__Brief__.
Whenever "dimensions" appears in a line, please copy that line from the data.

---------------

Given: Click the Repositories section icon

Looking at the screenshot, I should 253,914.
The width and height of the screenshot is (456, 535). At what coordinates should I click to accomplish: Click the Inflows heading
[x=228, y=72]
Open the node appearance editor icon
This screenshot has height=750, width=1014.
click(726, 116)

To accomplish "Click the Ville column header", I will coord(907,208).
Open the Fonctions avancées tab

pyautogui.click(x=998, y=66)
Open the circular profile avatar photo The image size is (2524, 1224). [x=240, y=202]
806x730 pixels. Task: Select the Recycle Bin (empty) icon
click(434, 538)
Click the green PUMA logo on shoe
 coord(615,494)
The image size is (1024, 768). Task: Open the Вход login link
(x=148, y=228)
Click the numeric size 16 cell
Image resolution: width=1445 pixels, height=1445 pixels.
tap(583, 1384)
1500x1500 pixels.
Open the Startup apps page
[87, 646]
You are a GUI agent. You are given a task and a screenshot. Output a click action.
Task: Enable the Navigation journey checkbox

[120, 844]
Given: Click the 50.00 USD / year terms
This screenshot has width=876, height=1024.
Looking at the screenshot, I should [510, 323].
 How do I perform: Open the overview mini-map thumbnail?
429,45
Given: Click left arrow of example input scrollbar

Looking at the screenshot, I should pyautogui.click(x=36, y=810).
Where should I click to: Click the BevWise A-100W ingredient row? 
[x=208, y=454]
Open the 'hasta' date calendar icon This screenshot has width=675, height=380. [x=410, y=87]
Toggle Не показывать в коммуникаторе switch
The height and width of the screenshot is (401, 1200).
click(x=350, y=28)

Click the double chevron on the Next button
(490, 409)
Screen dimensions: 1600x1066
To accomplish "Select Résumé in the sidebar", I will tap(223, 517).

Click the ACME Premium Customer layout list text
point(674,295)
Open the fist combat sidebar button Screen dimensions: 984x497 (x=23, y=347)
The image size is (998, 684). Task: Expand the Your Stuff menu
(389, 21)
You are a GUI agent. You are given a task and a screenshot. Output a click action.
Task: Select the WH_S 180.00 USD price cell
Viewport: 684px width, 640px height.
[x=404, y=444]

---------------

__The completed task__.
Screen dimensions: 1600x1066
Open the fist combat sidebar button Screen dimensions: 984x497 (x=23, y=347)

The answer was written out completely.